(RECORDS SHOWN begins)

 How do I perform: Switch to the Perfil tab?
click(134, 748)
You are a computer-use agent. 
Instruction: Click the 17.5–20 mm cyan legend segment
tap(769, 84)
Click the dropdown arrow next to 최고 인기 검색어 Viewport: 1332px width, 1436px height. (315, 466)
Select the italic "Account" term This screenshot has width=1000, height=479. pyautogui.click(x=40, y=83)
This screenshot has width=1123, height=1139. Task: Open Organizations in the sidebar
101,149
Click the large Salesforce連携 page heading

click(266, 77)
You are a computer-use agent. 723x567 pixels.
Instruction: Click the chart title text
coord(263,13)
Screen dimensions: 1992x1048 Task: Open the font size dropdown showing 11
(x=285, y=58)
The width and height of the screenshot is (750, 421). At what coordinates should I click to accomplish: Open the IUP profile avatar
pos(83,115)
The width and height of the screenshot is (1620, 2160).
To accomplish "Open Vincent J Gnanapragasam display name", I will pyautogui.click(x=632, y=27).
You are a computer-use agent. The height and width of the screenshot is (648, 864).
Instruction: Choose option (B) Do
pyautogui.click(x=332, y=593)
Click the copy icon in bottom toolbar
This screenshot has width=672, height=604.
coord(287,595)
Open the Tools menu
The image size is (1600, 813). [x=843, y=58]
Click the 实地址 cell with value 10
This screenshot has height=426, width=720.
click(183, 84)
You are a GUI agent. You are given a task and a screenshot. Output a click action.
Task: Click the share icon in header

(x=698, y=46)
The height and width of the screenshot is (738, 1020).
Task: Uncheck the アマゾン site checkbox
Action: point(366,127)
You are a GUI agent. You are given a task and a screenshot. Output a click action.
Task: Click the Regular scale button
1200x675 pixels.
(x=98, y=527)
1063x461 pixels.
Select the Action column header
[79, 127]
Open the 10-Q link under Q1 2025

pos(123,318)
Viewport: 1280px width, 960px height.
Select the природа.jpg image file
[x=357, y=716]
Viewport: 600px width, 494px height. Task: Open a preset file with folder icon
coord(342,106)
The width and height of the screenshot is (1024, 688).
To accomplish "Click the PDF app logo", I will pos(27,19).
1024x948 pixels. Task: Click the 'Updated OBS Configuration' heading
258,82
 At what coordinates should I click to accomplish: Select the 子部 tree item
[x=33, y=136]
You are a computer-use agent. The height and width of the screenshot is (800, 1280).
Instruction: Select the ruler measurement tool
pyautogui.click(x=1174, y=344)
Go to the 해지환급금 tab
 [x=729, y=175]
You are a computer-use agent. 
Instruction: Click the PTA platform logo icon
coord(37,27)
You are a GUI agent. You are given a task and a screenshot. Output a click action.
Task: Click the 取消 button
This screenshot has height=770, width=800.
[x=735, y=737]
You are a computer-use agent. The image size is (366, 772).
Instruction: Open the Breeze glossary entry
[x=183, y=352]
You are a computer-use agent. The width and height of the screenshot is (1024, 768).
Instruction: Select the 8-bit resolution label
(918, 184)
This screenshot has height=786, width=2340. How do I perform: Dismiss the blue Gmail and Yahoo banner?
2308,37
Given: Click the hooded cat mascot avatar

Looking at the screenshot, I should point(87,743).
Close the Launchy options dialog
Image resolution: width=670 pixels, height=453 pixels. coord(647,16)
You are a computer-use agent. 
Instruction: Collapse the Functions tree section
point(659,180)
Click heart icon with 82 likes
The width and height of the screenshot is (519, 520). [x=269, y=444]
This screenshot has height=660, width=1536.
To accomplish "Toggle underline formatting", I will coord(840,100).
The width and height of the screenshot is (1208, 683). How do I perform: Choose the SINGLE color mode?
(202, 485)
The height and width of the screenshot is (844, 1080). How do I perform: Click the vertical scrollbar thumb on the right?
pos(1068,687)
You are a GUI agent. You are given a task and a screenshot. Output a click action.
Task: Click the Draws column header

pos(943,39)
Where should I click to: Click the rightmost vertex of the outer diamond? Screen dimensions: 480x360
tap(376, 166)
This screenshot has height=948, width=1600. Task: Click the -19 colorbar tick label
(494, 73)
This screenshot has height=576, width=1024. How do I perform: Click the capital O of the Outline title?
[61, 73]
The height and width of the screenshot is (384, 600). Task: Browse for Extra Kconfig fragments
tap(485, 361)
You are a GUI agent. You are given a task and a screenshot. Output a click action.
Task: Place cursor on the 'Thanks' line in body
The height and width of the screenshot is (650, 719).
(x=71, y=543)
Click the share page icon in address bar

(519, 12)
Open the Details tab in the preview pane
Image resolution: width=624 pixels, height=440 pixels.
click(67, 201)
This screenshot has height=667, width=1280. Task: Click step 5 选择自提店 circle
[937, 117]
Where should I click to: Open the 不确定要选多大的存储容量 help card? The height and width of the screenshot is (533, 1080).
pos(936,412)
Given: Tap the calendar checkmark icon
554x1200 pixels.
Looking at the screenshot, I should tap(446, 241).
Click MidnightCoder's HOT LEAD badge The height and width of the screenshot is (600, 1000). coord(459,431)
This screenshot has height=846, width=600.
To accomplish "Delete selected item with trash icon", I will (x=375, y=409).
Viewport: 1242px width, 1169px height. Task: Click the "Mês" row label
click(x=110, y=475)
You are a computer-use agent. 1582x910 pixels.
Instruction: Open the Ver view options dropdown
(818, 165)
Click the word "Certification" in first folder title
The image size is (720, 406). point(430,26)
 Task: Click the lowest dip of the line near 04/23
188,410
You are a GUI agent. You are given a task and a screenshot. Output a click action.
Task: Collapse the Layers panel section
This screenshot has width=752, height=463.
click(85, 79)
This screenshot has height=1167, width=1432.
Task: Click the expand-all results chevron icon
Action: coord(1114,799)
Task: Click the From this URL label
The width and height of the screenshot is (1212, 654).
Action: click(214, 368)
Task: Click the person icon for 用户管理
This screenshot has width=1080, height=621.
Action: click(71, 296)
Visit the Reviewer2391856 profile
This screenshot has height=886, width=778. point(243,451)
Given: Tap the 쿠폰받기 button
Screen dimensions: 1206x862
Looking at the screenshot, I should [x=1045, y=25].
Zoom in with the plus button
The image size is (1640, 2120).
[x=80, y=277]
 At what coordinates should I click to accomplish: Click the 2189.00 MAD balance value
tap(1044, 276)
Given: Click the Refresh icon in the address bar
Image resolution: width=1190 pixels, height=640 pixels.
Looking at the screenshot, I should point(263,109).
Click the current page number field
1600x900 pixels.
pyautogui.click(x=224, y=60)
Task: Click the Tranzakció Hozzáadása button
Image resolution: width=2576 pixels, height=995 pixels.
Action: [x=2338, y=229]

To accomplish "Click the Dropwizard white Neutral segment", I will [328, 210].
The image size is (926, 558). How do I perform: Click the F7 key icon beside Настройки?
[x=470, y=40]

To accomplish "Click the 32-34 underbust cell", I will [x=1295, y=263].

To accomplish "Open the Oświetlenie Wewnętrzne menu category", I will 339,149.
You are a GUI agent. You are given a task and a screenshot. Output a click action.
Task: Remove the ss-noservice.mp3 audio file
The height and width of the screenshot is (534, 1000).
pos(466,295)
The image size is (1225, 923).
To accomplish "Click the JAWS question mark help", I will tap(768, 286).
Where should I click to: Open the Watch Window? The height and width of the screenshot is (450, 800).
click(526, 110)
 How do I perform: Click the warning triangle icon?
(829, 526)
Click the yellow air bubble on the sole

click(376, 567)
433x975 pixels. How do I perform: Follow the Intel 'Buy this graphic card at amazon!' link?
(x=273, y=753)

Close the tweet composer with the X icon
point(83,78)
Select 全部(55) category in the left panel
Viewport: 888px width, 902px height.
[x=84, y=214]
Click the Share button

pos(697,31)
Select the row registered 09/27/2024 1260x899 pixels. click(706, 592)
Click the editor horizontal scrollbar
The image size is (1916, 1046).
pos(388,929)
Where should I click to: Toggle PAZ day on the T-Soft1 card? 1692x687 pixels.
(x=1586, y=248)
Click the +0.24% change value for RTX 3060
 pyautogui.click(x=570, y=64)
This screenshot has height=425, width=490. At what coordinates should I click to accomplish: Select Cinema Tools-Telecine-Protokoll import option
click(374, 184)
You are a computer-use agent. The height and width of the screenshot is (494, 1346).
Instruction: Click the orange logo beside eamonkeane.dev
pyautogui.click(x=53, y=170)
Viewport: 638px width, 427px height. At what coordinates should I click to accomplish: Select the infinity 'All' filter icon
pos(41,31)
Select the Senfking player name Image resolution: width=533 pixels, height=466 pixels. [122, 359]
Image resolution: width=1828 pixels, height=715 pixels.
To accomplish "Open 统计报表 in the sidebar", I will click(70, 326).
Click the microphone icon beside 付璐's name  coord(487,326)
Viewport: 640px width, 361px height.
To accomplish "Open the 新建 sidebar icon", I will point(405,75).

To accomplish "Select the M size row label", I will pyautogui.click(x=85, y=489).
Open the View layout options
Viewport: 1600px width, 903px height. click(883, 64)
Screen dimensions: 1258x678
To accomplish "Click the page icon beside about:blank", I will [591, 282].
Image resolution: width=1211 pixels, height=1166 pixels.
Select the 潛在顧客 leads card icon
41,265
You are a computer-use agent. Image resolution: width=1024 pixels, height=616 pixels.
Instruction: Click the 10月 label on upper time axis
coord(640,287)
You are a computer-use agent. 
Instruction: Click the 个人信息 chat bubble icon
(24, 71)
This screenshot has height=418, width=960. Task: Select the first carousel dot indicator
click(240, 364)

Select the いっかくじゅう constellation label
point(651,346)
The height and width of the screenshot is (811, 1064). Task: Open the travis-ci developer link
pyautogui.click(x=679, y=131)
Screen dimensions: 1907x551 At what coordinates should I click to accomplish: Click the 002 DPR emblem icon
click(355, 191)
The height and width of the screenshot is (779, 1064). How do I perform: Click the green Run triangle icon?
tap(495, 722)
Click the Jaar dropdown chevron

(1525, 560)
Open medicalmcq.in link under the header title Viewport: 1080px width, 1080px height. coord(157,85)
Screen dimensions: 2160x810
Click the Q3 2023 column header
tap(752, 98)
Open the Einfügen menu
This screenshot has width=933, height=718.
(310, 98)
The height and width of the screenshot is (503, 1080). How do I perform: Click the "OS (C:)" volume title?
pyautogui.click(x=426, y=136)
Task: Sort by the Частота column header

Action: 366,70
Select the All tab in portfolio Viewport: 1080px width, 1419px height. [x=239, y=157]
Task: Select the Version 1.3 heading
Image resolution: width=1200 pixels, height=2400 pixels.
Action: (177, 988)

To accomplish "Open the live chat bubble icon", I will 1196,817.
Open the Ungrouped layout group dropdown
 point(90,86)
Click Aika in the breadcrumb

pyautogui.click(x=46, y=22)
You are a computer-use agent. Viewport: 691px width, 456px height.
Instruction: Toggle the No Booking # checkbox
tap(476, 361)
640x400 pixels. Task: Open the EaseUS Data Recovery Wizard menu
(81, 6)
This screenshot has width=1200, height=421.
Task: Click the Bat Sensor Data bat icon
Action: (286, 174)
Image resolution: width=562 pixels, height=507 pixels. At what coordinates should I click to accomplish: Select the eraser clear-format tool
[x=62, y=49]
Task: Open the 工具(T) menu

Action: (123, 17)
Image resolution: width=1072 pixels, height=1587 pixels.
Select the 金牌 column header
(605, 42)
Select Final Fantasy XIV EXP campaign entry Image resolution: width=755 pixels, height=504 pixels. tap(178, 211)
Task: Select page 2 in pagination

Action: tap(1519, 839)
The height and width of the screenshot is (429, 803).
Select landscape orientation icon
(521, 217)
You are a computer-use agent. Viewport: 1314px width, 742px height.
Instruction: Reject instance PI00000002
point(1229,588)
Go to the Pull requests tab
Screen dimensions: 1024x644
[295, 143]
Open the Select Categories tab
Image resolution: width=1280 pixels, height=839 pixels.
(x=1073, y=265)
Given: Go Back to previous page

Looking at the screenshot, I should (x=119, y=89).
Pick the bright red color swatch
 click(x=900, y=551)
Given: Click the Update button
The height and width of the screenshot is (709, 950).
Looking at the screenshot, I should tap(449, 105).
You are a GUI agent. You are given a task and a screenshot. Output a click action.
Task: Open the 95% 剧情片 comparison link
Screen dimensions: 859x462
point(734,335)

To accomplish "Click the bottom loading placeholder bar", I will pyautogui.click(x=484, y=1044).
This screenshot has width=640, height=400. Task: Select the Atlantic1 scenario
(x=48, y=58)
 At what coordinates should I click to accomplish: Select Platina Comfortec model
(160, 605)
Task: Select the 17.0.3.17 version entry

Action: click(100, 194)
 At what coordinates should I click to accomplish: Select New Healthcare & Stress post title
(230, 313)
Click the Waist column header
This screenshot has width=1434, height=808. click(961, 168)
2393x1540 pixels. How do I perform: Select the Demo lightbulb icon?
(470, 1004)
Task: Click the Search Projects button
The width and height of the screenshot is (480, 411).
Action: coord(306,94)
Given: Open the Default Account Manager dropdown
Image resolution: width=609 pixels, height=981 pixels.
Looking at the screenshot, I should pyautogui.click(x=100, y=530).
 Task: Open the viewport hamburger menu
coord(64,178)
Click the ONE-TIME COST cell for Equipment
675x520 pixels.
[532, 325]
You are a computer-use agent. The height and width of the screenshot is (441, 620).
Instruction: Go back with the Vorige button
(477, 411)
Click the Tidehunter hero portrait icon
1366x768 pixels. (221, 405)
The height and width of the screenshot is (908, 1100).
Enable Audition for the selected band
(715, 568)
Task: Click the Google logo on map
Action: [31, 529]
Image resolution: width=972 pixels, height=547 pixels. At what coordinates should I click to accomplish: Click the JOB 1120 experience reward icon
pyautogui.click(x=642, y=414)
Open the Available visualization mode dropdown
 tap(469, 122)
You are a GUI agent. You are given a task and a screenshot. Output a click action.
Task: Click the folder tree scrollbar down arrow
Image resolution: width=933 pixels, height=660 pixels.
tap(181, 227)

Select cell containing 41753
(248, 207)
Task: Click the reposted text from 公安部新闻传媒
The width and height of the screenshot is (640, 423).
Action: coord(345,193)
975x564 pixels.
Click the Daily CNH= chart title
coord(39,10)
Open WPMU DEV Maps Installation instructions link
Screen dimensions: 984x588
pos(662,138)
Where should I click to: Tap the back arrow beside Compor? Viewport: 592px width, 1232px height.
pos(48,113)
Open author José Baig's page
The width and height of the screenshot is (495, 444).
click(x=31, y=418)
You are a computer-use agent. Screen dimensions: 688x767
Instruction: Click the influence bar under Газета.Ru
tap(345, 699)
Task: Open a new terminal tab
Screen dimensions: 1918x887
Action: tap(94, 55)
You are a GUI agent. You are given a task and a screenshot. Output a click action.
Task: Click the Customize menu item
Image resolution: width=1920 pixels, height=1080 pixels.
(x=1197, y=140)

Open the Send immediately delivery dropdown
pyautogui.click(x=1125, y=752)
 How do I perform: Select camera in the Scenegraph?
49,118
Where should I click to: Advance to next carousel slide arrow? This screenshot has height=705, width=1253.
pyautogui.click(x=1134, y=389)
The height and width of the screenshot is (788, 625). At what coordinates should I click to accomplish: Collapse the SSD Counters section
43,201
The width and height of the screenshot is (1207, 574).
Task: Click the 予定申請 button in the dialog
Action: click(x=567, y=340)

(RECORDS SHOWN ends)

[WHAT YOU NEED TO DO]: Copy all lines from the data that hold the word "Account".

[THE COMPLETED TASK]:
Select the italic "Account" term This screenshot has width=1000, height=479. pyautogui.click(x=40, y=83)
Given: Open the Default Account Manager dropdown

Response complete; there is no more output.